The vocal ensemble Blue Heron and the wind band Dark Horse Consort offer a vibrant selection of music from wealthy 16th-century Seville. Profound sacred works, cheerful dances, and secular songs by the city’s finest composers—Francisco de Peñalosa, Cristóbal de Morales, Francisco Guerrero, and Alonso Lobo—spring to life from the hands and throats of the combined groups.

Artist website:
www.blueheronchoir.org
www.darkhorseconsort.org

Artist bios

The vocal ensemble Blue Heron has been acclaimed by The Boston Globe as “one of the Boston music community’s indispensables” and hailed by Alex Ross in The New Yorker for the “expressive intensity” of its interpretations. Combining a commitment to vivid live performance with the study of original source materials and historical performance practices, Blue Heron ranges over a wide repertoire, including 15th-century English and Franco-Flemish polyphony, Spanish music between 1500 and 1600, and neglected early 16th-century English music, especially the unique repertory of the Peterhouse partbooks, copied c. 1540 for Canterbury Cathedral. Blue Heron’s first CD, featuring music by Guillaume Du Fay, was released in 2007. In 2010 the ensemble inaugurated a 5-CD series of Music from the Peterhouse Partbooks, featuring many world premiere recordings; volume 5 will be released in 2016. Blue Heron has also recorded a companion CD of music from c. 800-1400 for the book Capturing Music: The Story of Notation by Thomas Forrest Kelly.
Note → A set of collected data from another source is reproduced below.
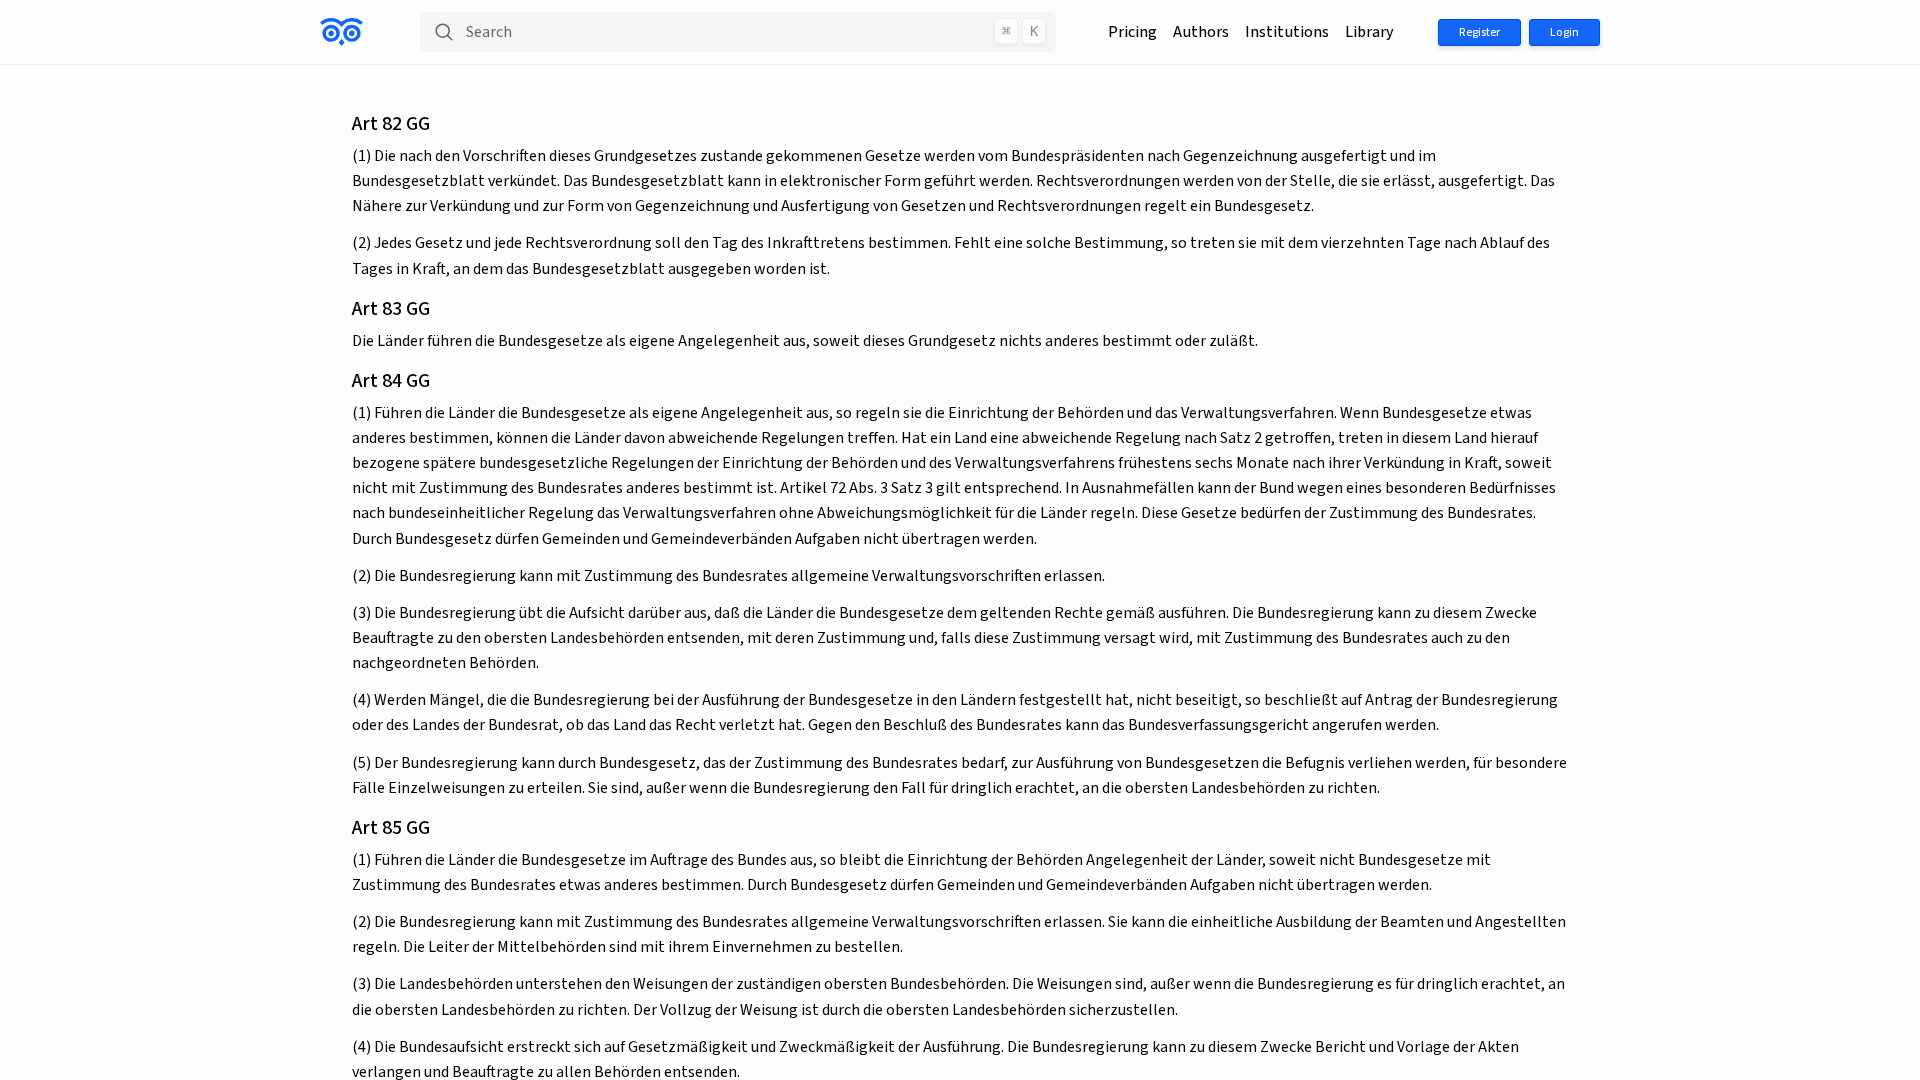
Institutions (1287, 32)
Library (1369, 32)
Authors (1201, 32)
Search (752, 32)
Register (1479, 32)
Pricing (1132, 32)
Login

Founded in 1999, Blue Heron presents a concert series in Cambridge, Massachusetts, and toured from coast to coast in the US, performing in New York City, Washington, Berkeley Seattle, St. Louis, Chicago, Cleveland, Milwaukee, Pittsburgh, and Philadelphia. In 2015 the ensemble embarked on a new long-term project to perform the complete works of Johannes Ockeghem (c. 1420-1497); the first program of this series was presented by Music Before 1800 in February 2015.